▶ Set problem: Please render the records as a Markdown table with the columns "Row" and "Line", one numbered row per line and no rows for blank lines. Start at the first line of the records and go through the line with "coord(62,426)".

▶ Available records:

____

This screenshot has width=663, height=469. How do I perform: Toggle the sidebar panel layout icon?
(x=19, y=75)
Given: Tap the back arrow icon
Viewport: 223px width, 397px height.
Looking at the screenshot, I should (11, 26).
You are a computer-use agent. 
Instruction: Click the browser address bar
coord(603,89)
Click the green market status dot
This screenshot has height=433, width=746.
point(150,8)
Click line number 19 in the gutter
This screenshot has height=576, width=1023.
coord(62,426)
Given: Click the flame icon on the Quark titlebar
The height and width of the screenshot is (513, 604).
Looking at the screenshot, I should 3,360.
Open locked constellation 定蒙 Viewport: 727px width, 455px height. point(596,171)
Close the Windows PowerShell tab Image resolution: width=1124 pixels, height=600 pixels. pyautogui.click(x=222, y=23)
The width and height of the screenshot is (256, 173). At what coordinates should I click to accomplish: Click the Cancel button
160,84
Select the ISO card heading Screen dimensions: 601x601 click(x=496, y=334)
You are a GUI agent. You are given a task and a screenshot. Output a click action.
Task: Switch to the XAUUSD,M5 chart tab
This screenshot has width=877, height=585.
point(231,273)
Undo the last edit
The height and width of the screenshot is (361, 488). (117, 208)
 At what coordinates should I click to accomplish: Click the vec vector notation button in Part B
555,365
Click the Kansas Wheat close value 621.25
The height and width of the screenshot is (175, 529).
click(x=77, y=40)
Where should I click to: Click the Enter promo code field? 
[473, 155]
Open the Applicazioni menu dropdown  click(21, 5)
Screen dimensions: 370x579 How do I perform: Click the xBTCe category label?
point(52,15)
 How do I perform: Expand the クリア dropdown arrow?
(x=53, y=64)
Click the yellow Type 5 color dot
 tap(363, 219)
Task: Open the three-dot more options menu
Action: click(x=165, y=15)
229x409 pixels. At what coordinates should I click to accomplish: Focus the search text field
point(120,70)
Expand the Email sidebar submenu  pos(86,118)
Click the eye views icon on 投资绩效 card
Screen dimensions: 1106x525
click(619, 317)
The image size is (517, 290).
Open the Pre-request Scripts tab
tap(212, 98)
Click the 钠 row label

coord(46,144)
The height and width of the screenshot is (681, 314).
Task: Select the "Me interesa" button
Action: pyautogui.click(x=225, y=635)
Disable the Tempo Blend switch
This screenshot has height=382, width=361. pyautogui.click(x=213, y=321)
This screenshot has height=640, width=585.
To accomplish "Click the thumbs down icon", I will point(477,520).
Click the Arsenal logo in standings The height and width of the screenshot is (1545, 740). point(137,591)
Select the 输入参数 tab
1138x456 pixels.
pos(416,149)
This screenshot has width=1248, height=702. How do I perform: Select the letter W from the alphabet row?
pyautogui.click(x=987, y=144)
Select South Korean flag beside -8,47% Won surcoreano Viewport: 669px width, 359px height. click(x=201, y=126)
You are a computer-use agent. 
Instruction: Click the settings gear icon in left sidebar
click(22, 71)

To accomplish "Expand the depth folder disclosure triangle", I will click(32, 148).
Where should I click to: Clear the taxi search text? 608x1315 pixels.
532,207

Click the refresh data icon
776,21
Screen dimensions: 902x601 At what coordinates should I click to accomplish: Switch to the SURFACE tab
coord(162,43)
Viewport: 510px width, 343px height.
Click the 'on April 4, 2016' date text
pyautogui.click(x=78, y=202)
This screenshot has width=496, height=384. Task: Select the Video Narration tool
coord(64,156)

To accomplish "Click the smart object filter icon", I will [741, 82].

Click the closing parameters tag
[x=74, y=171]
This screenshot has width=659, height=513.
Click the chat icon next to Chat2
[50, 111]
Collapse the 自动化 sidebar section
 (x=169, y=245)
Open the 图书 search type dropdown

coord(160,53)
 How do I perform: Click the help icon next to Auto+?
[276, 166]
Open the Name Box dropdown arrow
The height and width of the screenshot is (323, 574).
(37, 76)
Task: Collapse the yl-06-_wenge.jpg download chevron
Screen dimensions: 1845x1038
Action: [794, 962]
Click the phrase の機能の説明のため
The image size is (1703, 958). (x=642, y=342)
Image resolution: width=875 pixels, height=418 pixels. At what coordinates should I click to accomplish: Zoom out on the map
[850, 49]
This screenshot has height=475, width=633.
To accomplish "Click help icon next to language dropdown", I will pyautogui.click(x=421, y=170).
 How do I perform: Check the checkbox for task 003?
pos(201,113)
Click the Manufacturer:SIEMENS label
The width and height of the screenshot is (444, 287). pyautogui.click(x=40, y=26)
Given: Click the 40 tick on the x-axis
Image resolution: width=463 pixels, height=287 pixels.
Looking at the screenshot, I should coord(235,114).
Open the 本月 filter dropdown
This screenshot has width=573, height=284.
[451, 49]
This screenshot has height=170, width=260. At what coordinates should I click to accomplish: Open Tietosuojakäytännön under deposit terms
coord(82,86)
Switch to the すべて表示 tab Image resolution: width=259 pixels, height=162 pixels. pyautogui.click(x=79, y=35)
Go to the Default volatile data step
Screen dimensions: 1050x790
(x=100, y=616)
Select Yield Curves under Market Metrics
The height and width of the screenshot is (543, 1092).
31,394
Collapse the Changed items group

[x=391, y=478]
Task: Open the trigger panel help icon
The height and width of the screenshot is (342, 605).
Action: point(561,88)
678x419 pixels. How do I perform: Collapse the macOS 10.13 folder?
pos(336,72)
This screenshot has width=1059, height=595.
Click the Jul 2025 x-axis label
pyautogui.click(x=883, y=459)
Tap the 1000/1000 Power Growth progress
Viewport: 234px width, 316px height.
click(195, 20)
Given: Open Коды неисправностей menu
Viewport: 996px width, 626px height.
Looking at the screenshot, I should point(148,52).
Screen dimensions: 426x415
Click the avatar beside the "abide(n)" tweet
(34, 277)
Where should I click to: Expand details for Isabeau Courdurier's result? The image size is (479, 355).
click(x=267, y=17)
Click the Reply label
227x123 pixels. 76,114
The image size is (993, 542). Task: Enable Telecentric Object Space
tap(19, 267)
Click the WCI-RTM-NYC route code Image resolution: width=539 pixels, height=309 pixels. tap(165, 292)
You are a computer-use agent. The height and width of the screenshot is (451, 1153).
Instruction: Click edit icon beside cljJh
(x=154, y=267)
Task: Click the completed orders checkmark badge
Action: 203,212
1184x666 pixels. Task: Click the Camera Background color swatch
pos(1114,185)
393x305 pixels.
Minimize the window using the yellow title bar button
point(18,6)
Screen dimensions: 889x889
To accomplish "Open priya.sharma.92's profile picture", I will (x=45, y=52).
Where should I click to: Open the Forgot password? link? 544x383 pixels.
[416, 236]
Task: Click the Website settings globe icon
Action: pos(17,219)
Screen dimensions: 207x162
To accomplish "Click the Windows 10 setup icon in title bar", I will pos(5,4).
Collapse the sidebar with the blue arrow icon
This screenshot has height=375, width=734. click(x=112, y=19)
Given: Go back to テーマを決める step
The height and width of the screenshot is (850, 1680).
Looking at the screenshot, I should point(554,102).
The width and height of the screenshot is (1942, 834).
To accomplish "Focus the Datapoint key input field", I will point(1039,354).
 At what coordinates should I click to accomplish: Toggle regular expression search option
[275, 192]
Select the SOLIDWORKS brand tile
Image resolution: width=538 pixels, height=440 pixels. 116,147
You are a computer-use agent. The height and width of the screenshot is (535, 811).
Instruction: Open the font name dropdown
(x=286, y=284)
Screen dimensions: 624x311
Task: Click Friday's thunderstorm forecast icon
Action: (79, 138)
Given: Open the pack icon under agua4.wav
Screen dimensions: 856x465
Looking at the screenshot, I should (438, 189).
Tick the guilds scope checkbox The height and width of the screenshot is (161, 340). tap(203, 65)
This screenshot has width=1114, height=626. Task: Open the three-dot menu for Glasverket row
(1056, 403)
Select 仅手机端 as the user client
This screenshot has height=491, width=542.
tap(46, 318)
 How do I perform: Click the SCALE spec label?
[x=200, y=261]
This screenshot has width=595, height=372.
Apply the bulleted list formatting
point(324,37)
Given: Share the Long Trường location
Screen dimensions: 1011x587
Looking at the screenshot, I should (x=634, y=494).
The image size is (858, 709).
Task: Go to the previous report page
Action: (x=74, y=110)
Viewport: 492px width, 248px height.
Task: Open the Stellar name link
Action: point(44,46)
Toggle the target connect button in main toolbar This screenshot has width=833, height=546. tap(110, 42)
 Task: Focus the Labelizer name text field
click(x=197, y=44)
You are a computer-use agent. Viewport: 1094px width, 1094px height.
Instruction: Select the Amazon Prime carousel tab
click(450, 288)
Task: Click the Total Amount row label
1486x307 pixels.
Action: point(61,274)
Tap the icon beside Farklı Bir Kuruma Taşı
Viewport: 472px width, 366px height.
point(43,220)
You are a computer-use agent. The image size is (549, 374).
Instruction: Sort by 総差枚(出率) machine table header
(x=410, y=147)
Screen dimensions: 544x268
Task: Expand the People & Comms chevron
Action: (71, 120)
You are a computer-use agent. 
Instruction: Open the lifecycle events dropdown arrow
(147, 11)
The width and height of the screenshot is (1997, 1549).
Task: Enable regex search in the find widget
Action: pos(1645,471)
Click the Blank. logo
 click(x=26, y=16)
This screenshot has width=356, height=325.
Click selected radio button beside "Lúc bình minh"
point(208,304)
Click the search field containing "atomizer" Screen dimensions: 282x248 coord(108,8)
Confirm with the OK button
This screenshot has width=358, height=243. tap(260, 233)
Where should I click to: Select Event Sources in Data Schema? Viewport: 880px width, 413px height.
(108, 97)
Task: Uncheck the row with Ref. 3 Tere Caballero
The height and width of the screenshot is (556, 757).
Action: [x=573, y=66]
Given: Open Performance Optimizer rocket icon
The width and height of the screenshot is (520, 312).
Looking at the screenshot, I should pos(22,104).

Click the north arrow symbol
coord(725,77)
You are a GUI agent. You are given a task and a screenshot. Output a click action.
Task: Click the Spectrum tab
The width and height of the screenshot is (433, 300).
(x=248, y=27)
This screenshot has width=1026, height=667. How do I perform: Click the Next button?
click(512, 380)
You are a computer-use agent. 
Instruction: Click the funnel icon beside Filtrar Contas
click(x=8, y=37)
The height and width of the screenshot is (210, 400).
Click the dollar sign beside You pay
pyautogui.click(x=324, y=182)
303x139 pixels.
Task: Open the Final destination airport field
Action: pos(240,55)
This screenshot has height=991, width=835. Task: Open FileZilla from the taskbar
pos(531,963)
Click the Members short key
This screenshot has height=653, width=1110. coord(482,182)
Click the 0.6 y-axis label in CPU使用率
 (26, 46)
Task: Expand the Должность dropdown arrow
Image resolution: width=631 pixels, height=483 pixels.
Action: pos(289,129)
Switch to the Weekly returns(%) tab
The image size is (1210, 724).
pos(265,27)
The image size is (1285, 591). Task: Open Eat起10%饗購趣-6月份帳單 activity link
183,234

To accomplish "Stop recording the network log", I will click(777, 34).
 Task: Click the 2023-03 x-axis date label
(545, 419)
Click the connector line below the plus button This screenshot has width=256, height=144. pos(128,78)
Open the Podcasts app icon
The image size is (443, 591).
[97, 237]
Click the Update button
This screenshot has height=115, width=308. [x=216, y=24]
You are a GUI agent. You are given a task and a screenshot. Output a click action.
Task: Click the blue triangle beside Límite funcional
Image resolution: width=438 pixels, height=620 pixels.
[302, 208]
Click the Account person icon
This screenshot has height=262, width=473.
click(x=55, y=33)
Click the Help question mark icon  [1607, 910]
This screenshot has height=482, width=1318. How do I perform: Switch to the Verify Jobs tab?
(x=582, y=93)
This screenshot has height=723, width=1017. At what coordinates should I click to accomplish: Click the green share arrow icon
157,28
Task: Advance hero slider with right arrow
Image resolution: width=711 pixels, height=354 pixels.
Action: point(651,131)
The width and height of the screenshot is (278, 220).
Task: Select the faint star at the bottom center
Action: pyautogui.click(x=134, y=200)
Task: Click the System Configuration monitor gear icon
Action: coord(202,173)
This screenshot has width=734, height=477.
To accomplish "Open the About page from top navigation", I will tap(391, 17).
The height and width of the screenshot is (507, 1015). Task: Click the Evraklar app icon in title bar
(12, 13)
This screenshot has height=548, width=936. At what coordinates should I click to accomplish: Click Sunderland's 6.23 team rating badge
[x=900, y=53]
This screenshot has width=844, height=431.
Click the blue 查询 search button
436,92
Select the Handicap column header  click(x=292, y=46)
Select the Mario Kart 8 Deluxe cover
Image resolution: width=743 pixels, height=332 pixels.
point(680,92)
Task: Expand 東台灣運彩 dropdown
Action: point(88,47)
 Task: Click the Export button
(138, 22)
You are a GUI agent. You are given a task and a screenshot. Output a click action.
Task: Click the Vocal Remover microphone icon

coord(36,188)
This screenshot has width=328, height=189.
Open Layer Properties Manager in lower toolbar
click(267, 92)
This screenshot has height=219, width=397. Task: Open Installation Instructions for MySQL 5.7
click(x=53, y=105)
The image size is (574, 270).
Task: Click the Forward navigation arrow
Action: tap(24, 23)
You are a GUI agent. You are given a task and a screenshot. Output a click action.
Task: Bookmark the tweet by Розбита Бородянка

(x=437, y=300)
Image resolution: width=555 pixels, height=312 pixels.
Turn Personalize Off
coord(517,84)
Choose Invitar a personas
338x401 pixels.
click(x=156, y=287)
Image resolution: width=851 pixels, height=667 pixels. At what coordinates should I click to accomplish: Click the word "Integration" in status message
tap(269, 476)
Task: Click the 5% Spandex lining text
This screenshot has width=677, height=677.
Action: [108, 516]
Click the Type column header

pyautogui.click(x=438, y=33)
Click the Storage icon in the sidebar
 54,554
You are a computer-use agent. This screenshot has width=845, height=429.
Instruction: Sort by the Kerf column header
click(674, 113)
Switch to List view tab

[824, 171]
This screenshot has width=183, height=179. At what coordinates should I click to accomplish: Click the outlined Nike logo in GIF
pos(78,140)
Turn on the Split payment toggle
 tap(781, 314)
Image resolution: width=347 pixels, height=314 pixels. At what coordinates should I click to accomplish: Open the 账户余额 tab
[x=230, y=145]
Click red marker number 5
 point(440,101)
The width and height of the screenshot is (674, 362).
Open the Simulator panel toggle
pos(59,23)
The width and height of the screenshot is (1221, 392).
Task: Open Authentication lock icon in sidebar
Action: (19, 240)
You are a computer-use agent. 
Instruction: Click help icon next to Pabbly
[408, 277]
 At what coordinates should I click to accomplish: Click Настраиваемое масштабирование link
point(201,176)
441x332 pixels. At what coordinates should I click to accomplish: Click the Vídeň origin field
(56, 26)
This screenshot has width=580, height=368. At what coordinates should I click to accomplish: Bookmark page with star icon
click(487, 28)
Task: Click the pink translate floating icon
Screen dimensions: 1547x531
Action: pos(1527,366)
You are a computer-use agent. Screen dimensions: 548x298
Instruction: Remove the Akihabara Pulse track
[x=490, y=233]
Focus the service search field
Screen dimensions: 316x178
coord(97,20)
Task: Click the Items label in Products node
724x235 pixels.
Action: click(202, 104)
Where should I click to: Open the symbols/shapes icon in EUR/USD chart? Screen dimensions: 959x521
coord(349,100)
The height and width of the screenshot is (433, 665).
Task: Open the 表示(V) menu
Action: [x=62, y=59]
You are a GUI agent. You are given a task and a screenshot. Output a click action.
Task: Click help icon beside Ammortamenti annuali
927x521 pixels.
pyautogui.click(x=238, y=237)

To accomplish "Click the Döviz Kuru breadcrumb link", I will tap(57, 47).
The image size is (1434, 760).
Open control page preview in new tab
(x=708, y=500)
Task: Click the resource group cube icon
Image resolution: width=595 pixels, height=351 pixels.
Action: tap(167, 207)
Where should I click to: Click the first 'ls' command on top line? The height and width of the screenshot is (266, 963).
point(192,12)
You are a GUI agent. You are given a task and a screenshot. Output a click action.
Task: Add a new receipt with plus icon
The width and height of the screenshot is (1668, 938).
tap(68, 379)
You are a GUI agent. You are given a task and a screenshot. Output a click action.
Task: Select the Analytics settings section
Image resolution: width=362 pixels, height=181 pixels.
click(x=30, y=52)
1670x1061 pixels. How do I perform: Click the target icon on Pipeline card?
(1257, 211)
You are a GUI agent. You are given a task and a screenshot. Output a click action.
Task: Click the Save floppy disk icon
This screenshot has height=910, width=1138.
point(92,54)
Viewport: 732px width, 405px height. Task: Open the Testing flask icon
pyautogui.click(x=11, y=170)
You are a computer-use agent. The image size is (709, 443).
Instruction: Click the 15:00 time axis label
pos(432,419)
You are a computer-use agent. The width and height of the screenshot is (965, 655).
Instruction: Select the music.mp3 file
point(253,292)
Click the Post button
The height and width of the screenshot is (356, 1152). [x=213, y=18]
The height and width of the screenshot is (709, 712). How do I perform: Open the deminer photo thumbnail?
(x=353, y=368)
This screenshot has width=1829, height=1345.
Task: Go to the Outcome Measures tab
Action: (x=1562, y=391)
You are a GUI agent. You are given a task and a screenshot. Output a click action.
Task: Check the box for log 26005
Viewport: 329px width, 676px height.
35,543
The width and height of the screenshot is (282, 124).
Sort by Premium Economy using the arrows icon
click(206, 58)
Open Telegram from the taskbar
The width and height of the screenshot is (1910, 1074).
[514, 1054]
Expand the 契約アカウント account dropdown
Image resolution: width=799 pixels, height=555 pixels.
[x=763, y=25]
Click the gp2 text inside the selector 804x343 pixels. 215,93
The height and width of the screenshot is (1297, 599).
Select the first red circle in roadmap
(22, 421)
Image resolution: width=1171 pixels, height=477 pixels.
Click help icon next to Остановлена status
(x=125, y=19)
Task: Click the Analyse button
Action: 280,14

____

▶ Exercise response:
| Row | Line |
|---|---|
| 1 | This screenshot has width=663, height=469. How do I perform: Toggle the sidebar panel layout icon? |
| 2 | (x=19, y=75) |
| 3 | Given: Tap the back arrow icon |
| 4 | Viewport: 223px width, 397px height. |
| 5 | Looking at the screenshot, I should (11, 26). |
| 6 | You are a computer-use agent.  |
| 7 | Instruction: Click the browser address bar |
| 8 | coord(603,89) |
| 9 | Click the green market status dot |
| 10 | This screenshot has height=433, width=746. |
| 11 | point(150,8) |
| 12 | Click line number 19 in the gutter |
| 13 | This screenshot has height=576, width=1023. |
| 14 | coord(62,426) |